This will be just a short entry. Here at Save the Chimps (Alamogordo) I don’t have broadband access, so I’ll be dialing in. (I’m writing this offline for posting later.)
I enjoyed my luxurious room in Santa Rosa until almost 10AM. Nice breakfast, too. Then I set off for Alamogordo. Great driving. Wide open roads with very little traffic. Beautiful landscape most of the way. Many different shades of green, from gray-green to chartreuse to almost-black green. Lots of exposed rock. To the south the plateaus turned into mountains and the land seemed to dry out. To the west I could see a line of white, which I think was the edge of the White Sands National Monument (and nearby geography).

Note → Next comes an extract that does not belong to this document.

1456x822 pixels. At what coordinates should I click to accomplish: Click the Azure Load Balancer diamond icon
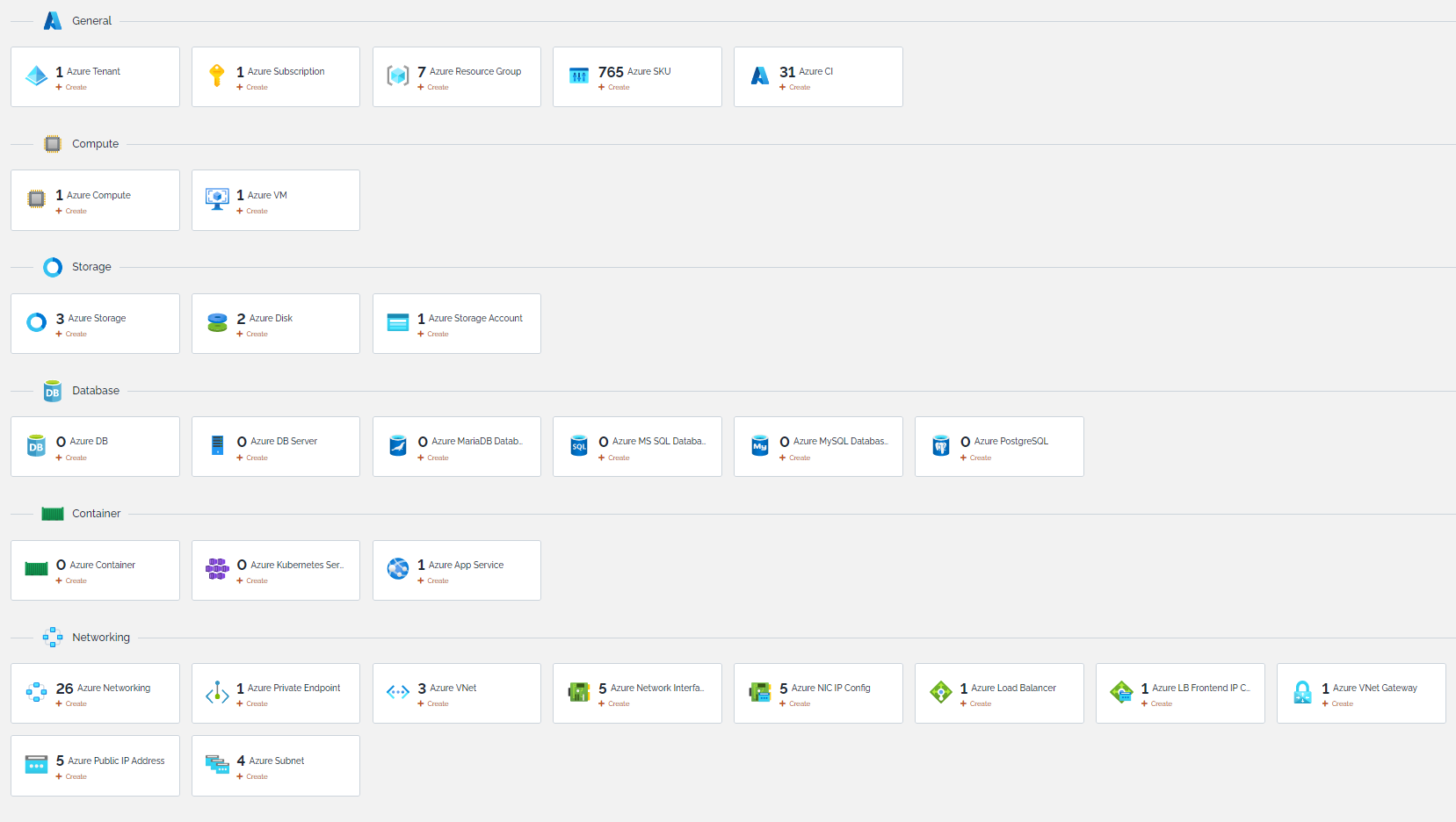pos(940,693)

Arrived in Alamogordo before 2PM. I know my way around town from previous volunteer stints here, but I wasn’t sure where I would be entering town. No problem. As soon as I saw the pistachio stores, I knew where I was and quickly found my way to Save the Chimps.
I walked around a bit to see the chimps in the various buildings. Ran into a few of the staff I remember from previous visits. Then I helped briefly in the kitchen before driving back into town to stock up on food for the next few days.
Tomorrow I’ll be doing laundry. Lots of dirty blankets. No dryers, though. We hang the blankets on lines. Good exercise. Later in the day I’ll be helping in the kitchen making enrichment snacks.
My room this time is on the other end of the administration building form where I’ve stayed in the past. A little further from building 300 where chimps sometimes party all night. Maybe I’ll get to sleep through the night.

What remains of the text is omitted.